SALES: 1-800-867-1380
6 out of 7 rated this helpful - Rate this topic

Improving Application Availability in Azure Cloud Services

Updated: January 13, 2014

For various reasons, the roles instances that host Windows Azure applications are restarted or taken offline, which affects availability if the application is hosted with one role instance. Sometimes this happens because of a problem with the application itself or because it is a part of normal Windows Azure operations, such as service healing or automatic upgrade to the guest operating system.

The best way to improve availability of your Windows Azure application is to configure your application to use a minimum of two role instances in at least two upgrade domains. By doing this, you ensure better availability for your application by making sure at least one instance remains running in the event that instances are restarted or taken offline as part a normal course of action.

The number of per-role instances in a Windows Azure application is controlled by the Instances setting in the configuration (cscfg) file.

<Role name="<role-name>">
    <Instances count="<number-of-instances>" />    
    <ConfigurationSettings>
      <Setting name="<setting-name>" value="<setting-value>" />
    </ConfigurationSettings>
  </Role>

If you choose to use one role instance for your application, the following table lists the reasons for a role instance to go offline or be restarted and the ways you can mitigate downtime and improve availability of your application:

 

Reason a role instance goes offline or is restarted Way to improve availability

Guest operating system (OS) auto-upgrade: if the application is configured to be upgraded automatically, then the role instance will be automatically restarted when the guest OS upgrade happens (roughly once a month).

---+---

## WRITTEN REQUEST 1
Return the passage of the Azure availability text from "SALES: 1-800-867-1380" up to and including "guest operating system.", word for word.
## WRITTEN REQUEST 2
According to the Azure availability text, which setting controls the number of per-role instances in an application?
## WRITTEN REQUEST 3
Continue the Azure availability text from its last sentence onward.
The listing after this point is separate material, unrelated to the Azure availability text.

## GIVEN INFORMATION
---+---

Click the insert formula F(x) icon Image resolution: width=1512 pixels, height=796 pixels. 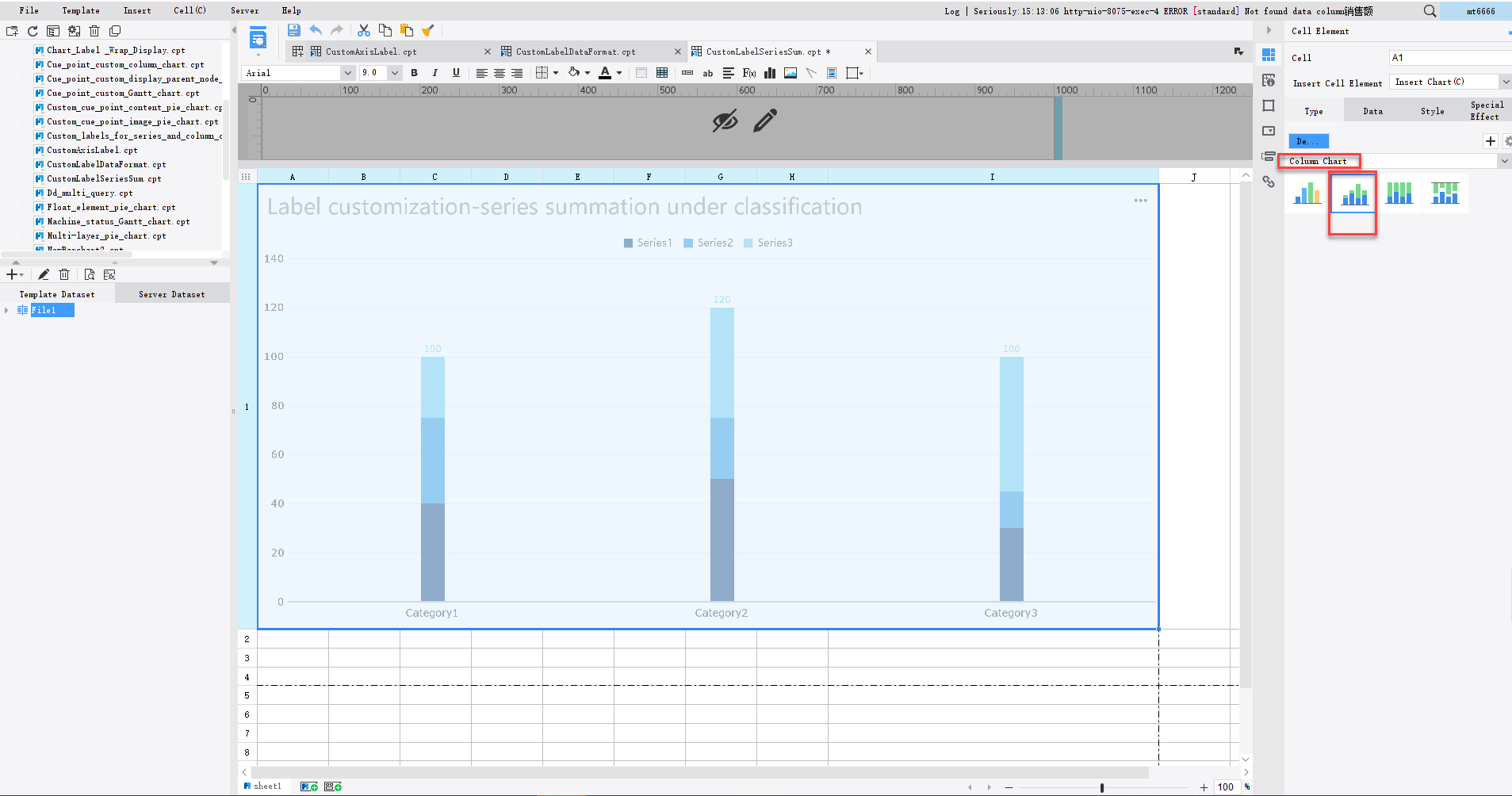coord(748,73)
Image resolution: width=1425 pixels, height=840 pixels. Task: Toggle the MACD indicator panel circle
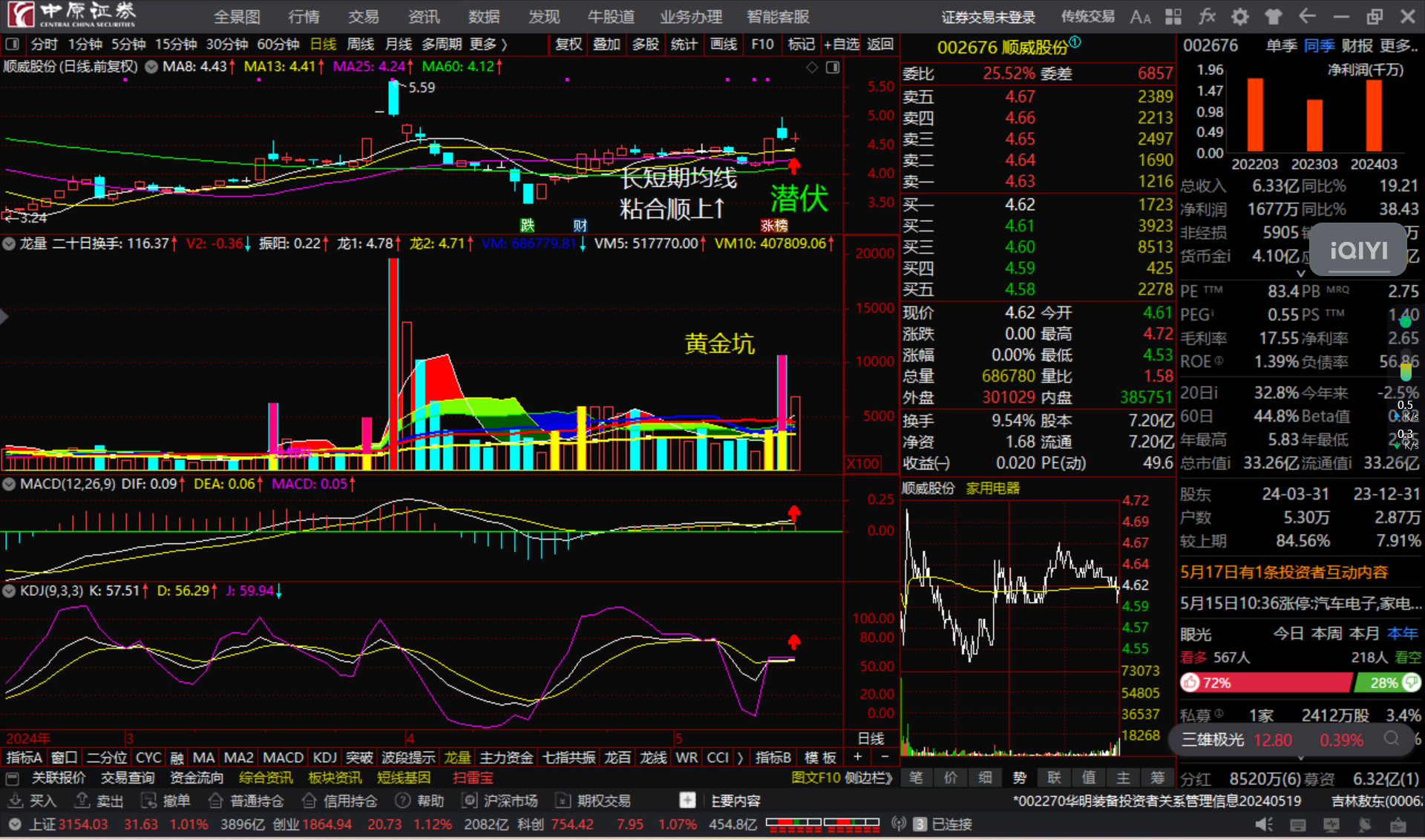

---+---

## EXERCISE RESULT 1
SALES: 1-800-867-1380
6 out of 7 rated this helpful - Rate this topic

Improving Application Availability in Azure Cloud Services

Updated: January 13, 2014

For various reasons, the roles instances that host Windows Azure applications are restarted or taken offline, which affects availability if the application is hosted with one role instance. Sometimes this happens because of a problem with the application itself or because it is a part of normal Windows Azure operations, such as service healing or automatic upgrade to the guest operating system.

## EXERCISE RESULT 2
The Instances setting in the configuration (cscfg) file.

## EXERCISE RESULT 3
Do one of the following:

  • Configure the application for manual upgrade and upgrade the instance at off peak hours so that the restart does not impact incoming traffic significantly. For more information on manually setting the Guest OS version, see Manage Upgrades to the Azure Guest Operating System. Choose the latest Guest OS possible.

  • Temporarily configure your application to use two instances, manually upgrade the guest OS on one instance while keeping the other instance running, and then reverting back to a single instance when you have completed the upgrade.

Application upgrade: if you upgrade the application in-place (manual or auto-walk), then since there is a single upgrade domain and instance, Windows Azure will restart the role instance to deploy the new application.

Do one of the following:

  • Deploy the upgraded application to the staging environment and then swap the virtual IP (VIP) addresses. This switches the traffic from the version of application in the production environment to the version in the staging environment almost instantly.

  • Temporarily configure your application to use two instances, manually upgrade the application on one instance while keeping the other instance running, and then reverting back to a single instance when you have completed the upgrade.

Modifying the application configuration: When configuration settings are updated and the role instance running the application will restart.

Do one of the following:

  • Specify a configuration change handler that can cancel the restart so that the role instance does not restart automatically.

  • Temporarily configure your application to use two instances, modify the configuration of the application one instance while keeping the other instance running, and then reverting back to a single instance when you have completed modifying the configuration settings.

Adding, deleting or updating a certificate.

Do one of the following:

  • Deploy the application with certificate change to the staging environment and then swap the virtual IP (VIP) addresses. This switches the traffic from the version of application in the production environment to the version in the staging environment almost instantly.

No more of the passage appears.